Chronique

1936 : à la rencontre de la « vraie France qui vote »

le 02/02/2023 par Anne Mathieu
le 26/01/2023 par Anne Mathieu - modifié le 02/02/2023

Lorsque s’ouvre la « célèbre » campagne électorale de 1936 qui verra triompher le Front Populaire, Paris-Soir se lance dans un grand reportage en région à la découverte des votants. Gravement touché par la crise économique et craignant la guerre, le pays semble plus divisé que jamais.

Le 2 avril 1936, au moment où s’ouvre la campagne électorale, le quotidien Paris-Soir annonce le lancement d’une « vaste enquête » intitulée « Le visage de la France qui vote ». Un long chapô en détaille les enjeux et les motivations, insistant avoir « veill[é] scrupuleusement à ce que la vision fut toujours objective et vivante, à ce que la prévision demeurât toujours prudente ».

Nous sommes ici dans le discours doxologique de la presse populaire d’information, qui brandit sans cesse la notion d’objectivité pour asseoir les propos tenus dans ses articles et le sérieux des renseignements qu’elle dispense. Cette notion d’objectivité n’est jamais fort loin de la thématique de la vérité, consubstantielle au journalisme, et c’est sans étonnement que nous relevons, dès le premier reportage de la série, le titre de celle-ci modifié, l’ajout de l’adjectif n’étant point un détail :

« Le vrai visage de la France qui vote. »

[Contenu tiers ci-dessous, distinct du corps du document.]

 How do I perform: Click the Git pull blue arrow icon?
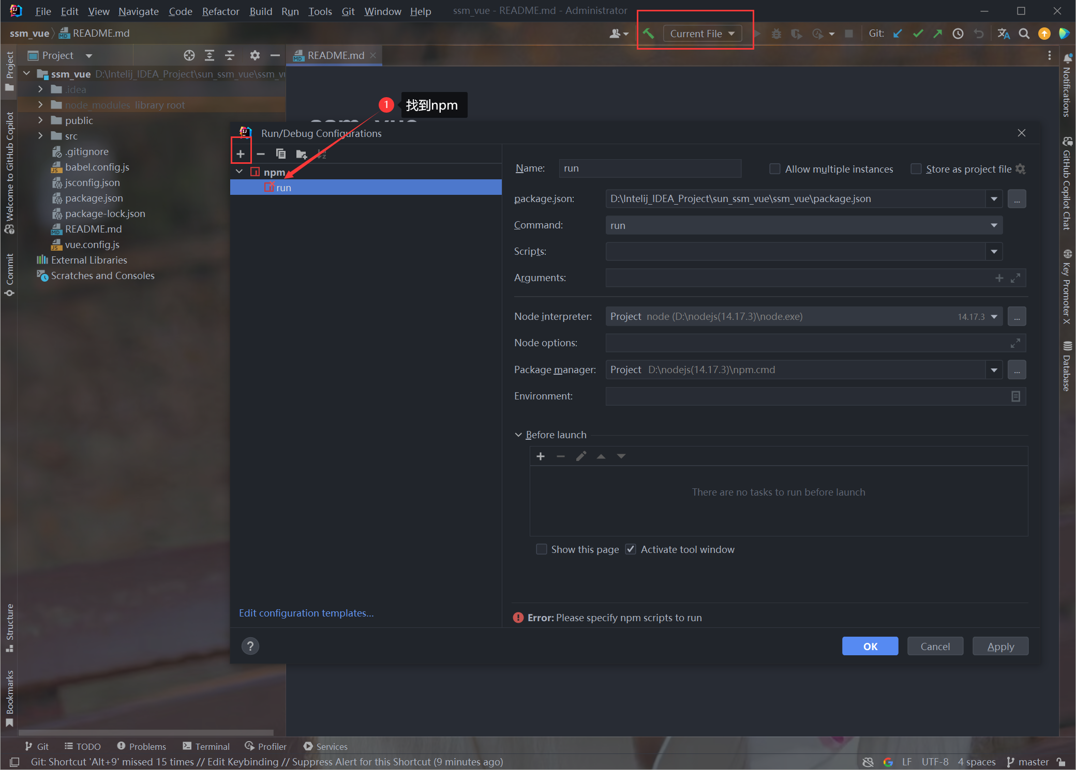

Quant à la « vision […] vivante », elle convoque derechef le genre journalistique phare de la période des années trente, le reportage, dont Paris-soir a d’ailleurs été l’un des fers de lance indéniables. Le chapô précise le nom des cinq reporters qui vont transporter le lecteur sur les routes de France ; noms auxquels nous ajoutons les villes qu’ils examineront : Dominique Canavaggio (Paris), « qui dirigera l’enquête », Claude Blanchard (Lille, Nancy, Strasbourg), Stéphane Manier, Jean Marèze (Lyon, Marseille, Toulon, Grenoble, Orange) et Fernand Pouey (Béziers, Toulouse, Bordeaux).

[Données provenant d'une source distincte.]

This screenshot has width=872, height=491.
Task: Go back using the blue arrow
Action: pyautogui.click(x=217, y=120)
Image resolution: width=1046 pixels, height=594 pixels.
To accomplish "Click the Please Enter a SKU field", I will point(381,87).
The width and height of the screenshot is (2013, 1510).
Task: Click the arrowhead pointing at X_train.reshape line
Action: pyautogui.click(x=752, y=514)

C’est Stéphane Manier que nous avons choisi pour nous entraîner, quelque quatre-vingts années après, sur les routes de cette France d’avril 1936 qui s’apprête à exercer son droit de vote – en tout cas, la France des hommes, puisque les femmes n’obtiendront ce droit, rappelons-le, qu’en 1944. Aujourd’hui oublié, Stéphane Manier se situe parmi les reporters importants de l’entre-deux-guerres. Il est attaché à Paris-Soir depuis le début des années vingt, et y traite de divers sujets, dont l’actualité sociale ou politique. Pour cette série, il va livrer cinq reportages, sillonnant la Brie, la Beauce et le Perche dans le premier de ses papiers ; la Bretagne (Brest, Roscoff, Guingamp, Lorient, Auray, Carnac, Dinan…) dans les suivants.

Son premier reportage paraît le 6 avril. Rompu à ce genre journalistique, Stéphane Manier sait d’emblée planter le décor. Un décor qui à la fois emporte le lecteur vers un ailleurs et suscite en lui des considérations sous-jacentes autres que paysagères :

« A une heure de Paris, vers l'est, la banlieue désordonnée, disparate, s'incline devant un plateau orgueilleux qui la tient en respect. […]

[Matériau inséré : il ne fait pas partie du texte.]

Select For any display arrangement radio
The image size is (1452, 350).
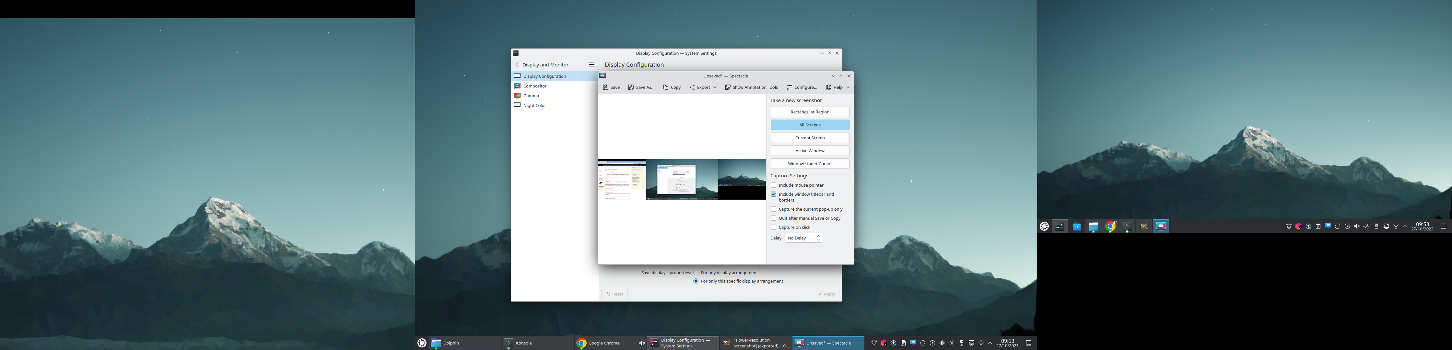coord(696,273)
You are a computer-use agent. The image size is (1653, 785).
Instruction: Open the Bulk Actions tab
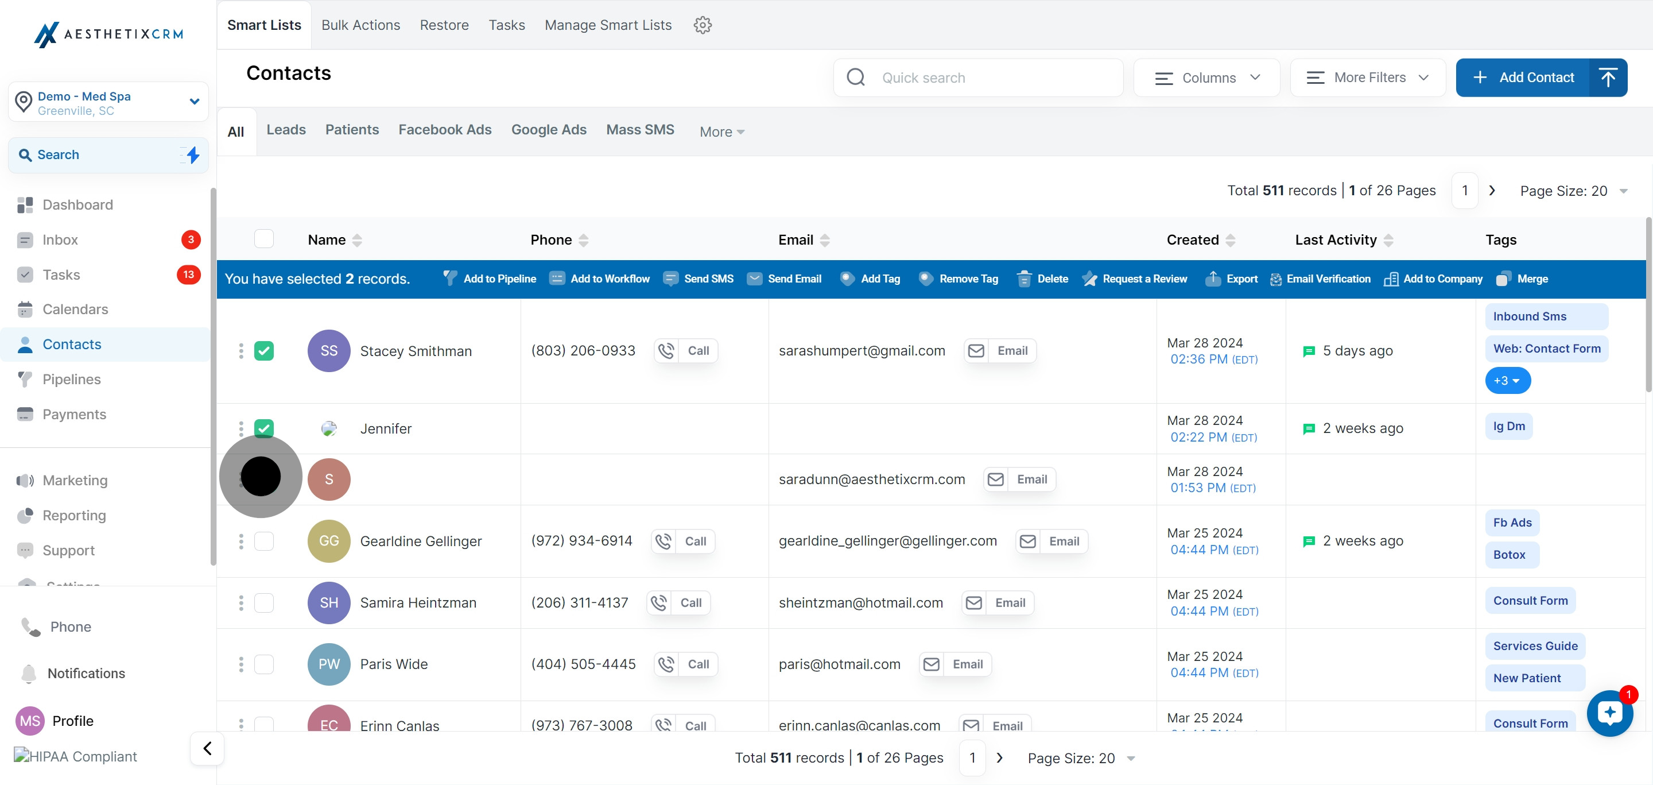pos(361,25)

Les murs n'ont pas d'ouverture vers la route, la campagne, le rêve. Loges et dépendances n'ont de vue que sur la grande cour : vers les bêtes, les ouvriers, les domestiques. Vers le travail. »

Une vie dure, étriquée, monotone s’ouvre aux yeux et à l’esprit du lecteur, s’appuyant sur une conception connue de tous : le paysage forge les hommes. Dans la Brie, l’homme est taciturne :

« Le vent souffle. Il est âpre.

Sous d'épais sourcils blonds ou gris qu'accentuent son expression de méfiance, le regard bleu du Briard observe, observe. Que lui veut-on ? »

Cette suspicion rend malaisée la tâche du reporter, dont le travail repose en grande part sur les relations avec la population et les considérations qu’elle lui délivre :

« Un quart d'heure de silence nous laisse en tête à tête, un fermier et moi. »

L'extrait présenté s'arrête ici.